[STATED PROBLEM] Please reproduce the records from the line with "You are a GUI" up to and including the line with "(x=659, y=795)", requests included, scaling every click coordinate in the answers by 2.35 and rounding to whole numbers with halves rounded up. Return only those lines, without the pictures.

[RECORDS FOR THIS TASK]
+++

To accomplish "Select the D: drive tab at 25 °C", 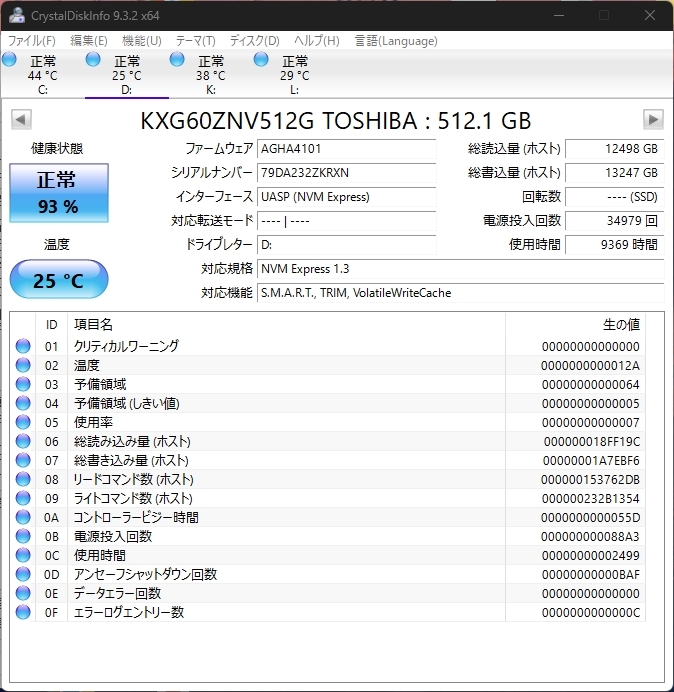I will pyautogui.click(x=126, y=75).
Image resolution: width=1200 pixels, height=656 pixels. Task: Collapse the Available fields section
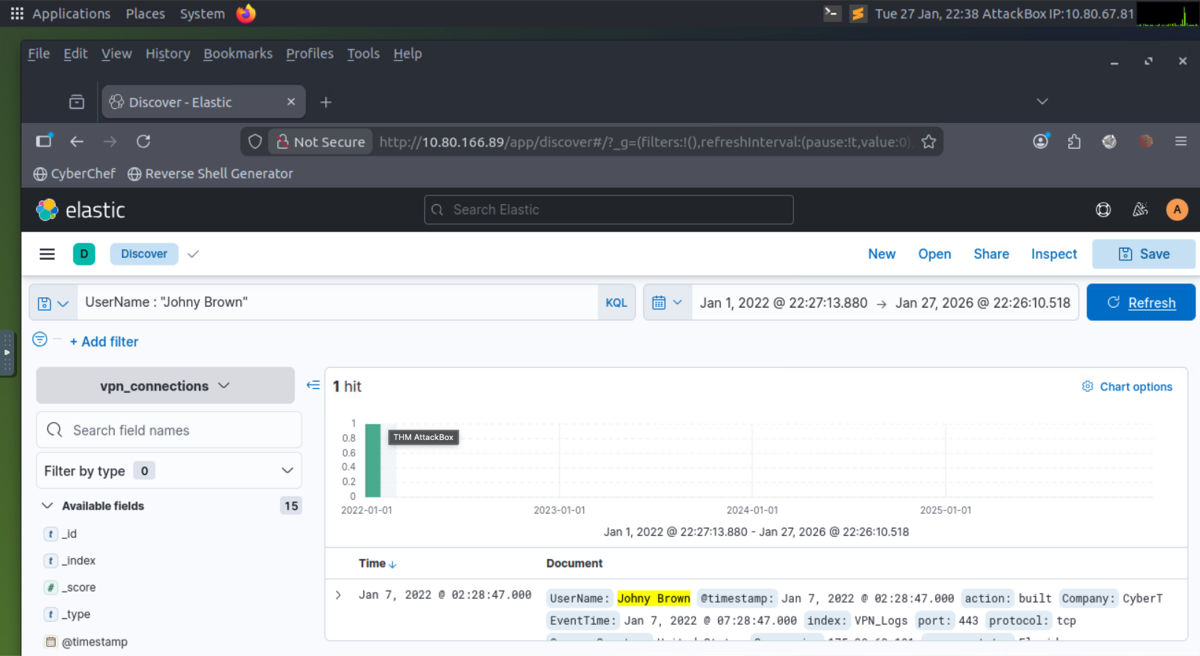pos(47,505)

+++

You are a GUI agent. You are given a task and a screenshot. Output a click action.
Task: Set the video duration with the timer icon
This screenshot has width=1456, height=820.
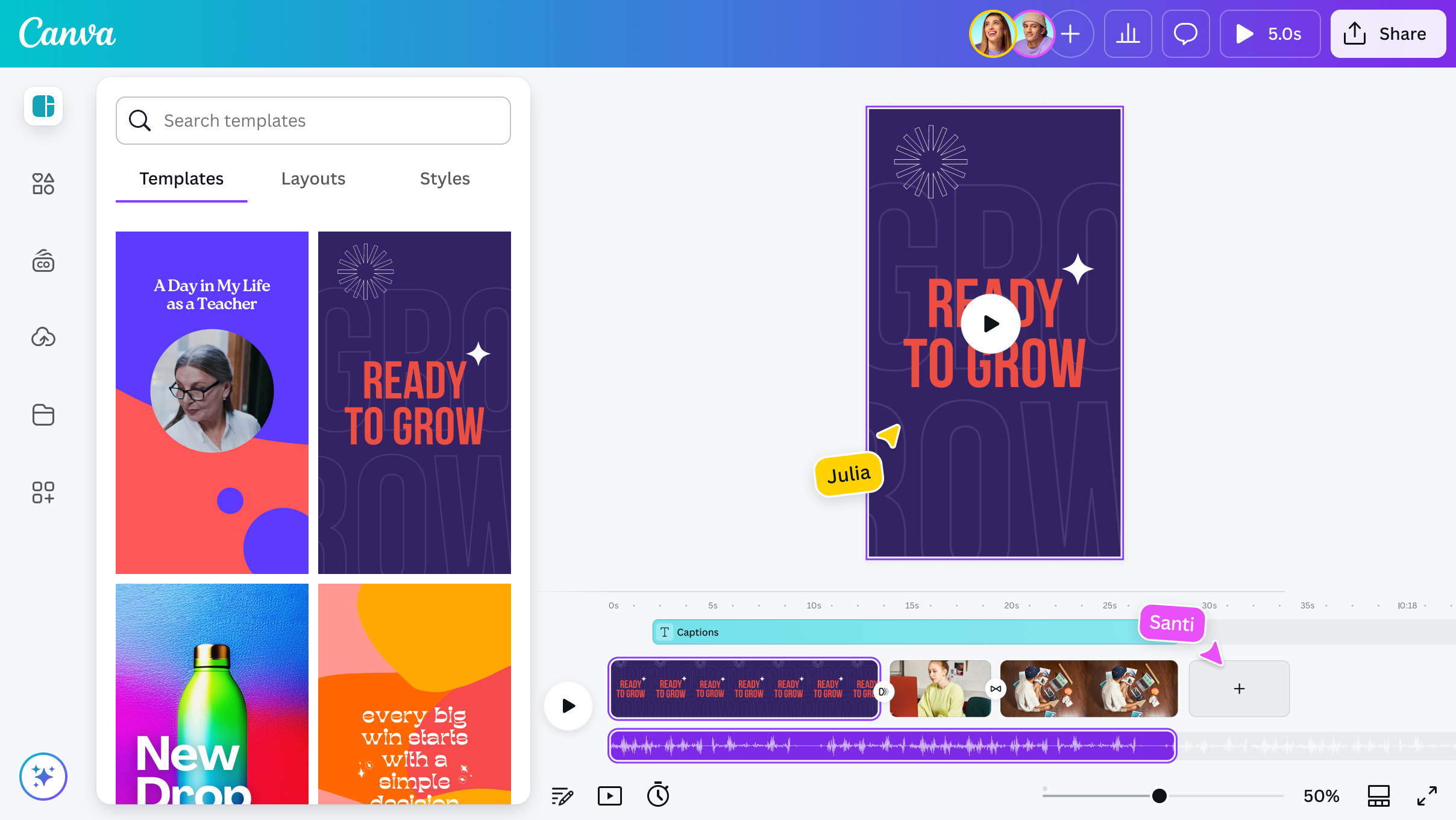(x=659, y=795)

+++

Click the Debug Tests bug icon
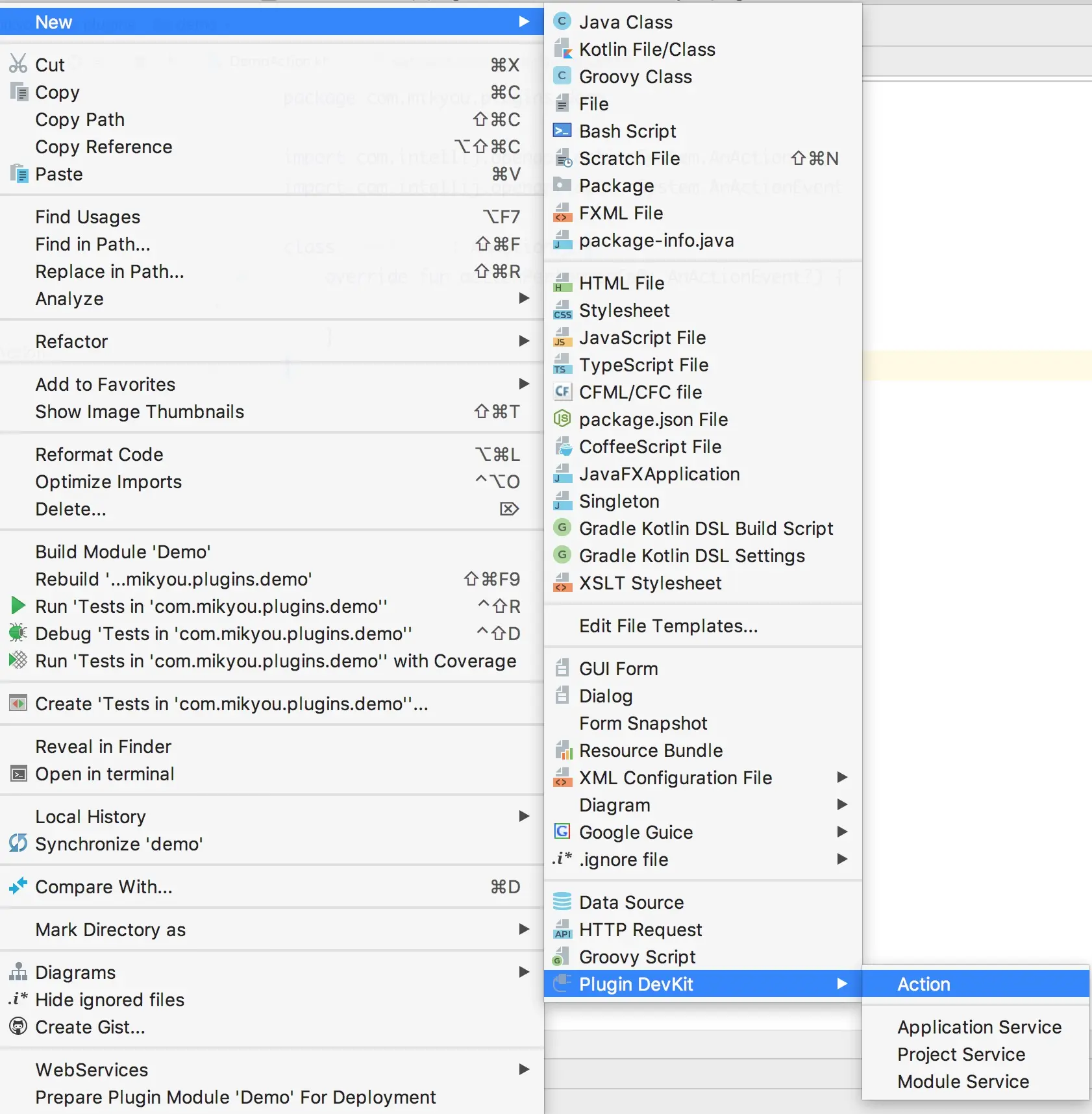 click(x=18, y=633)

+++

[EXPECTED OUTPUT]
You are a GUI agent. You are given a task and a screenshot. Output a click action.
Task: Set the video duration with the timer icon
This screenshot has width=1456, height=820.
(x=1549, y=1868)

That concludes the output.